The drugs are alleged to have caused the overdose deaths of four individuals in North Carolina, New Jersey, North Dakota, and Oregon in 2014 and 2015, according to a 2017 federal indictment (pdf). During the two years, five individuals in North Carolina and Oregon sustained serious bodily injuries.

Zhang’s organization began to operate in about January 2013, prosecutors said. Since that time, it allegedly sent thousands of orders of fentanyl, fentanyl analogues, and other illicit drugs, as well as pill presses, stamps, or dies used to shape drugs into pills. These items were shipped out through the mail or international parcel delivery services.

Zhang, also known as “Hong Kong Zaron,” was indicted with conspiracy to distribute fentanyl and fentanyl analogues and other related counts in 2017. He faced additional charges including international money laundering conspiracy in a 2018 superseding indictment (pdf).

In April 2018, the U.S. Treasury Department froze Zhang’s U.S. assets and sanctioned his biotechnology company Zaron Bio-Tech (Asia) Limited.
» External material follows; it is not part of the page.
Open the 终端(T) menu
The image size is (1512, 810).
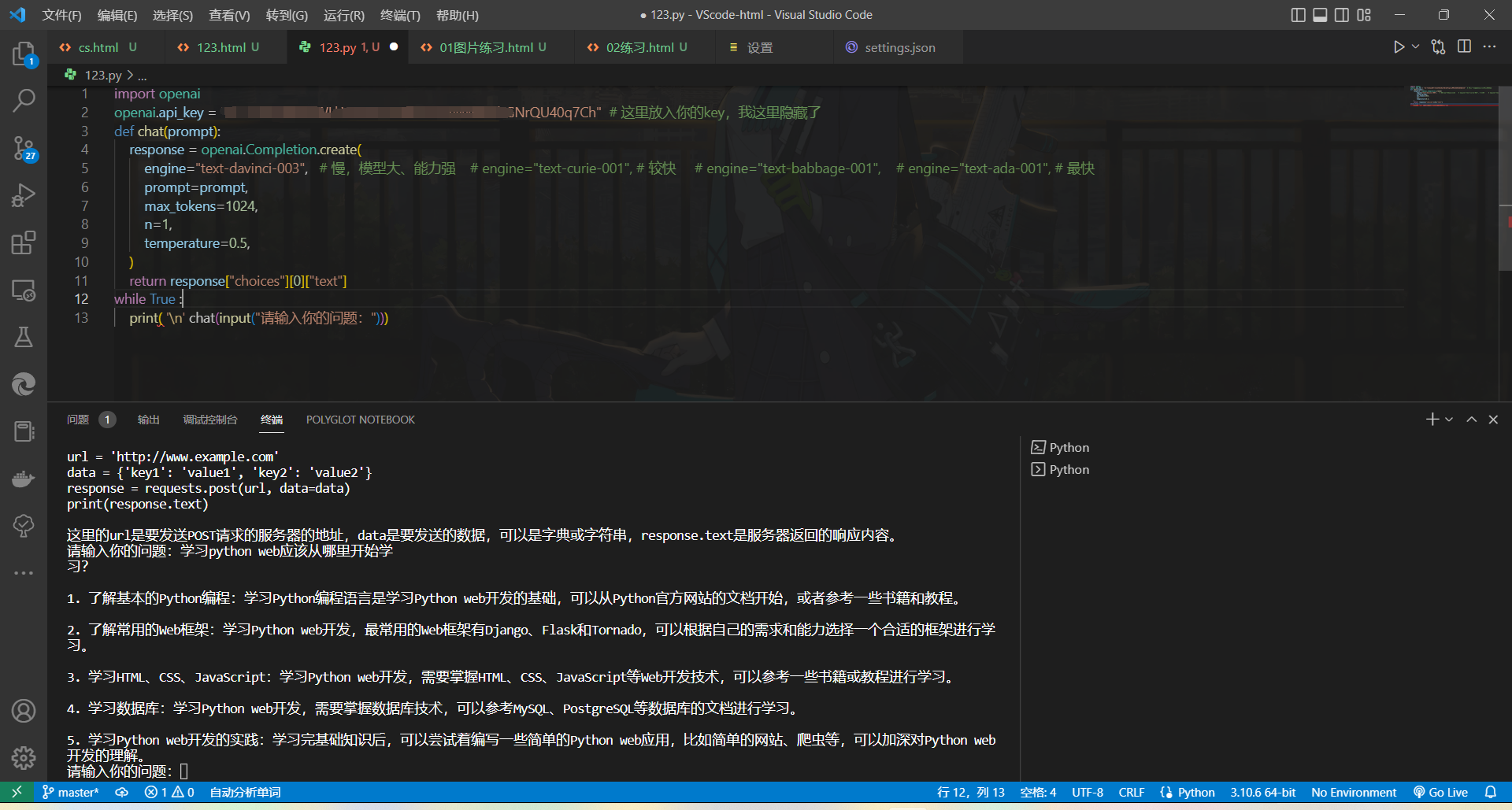400,15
The company, which was registered in Hong Kong but operated in China, was allegedly used by Zhang to “facilitate the unlawful importation of fentanyl and other controlled substances into the United States.”
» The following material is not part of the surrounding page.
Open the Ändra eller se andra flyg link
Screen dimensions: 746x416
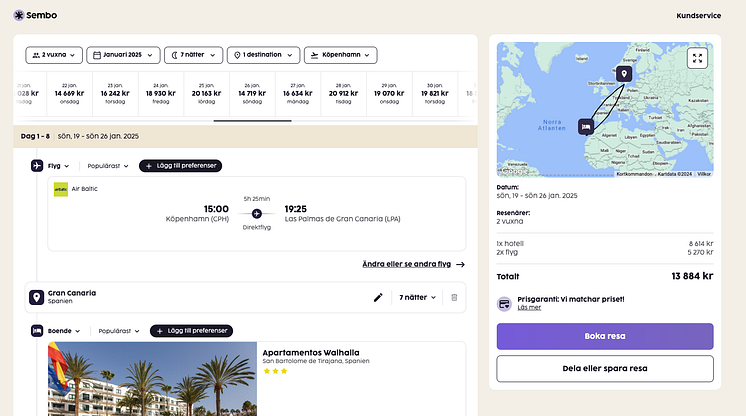point(413,264)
The $5-million bounty, offered by the State Department’s Transnational Organized Crimes Rewards Program, seeks information that will lead to Zhang’s location, arrest, or conviction, said State Department spokesperson Ned Price in a statement released on Aug. 30. To date, the State Department has paid more than $135 million in rewards.

“We hope that this reward will encourage those with valuable information to contact DEA to bring Mr. Zhang to justice,” said La Verne Hibbert, acting special agent in charge at DEA Miami Field Division, according to a statement.

Zhang’s case underscores America’s drug epidemic. According to data from the U.S. Centers for Disease Control and Prevention (CDC), about 93,331 American residents died from a drug overdose in 2020, with 69,170 of them involving synthetic opioids, primarily fentanyl.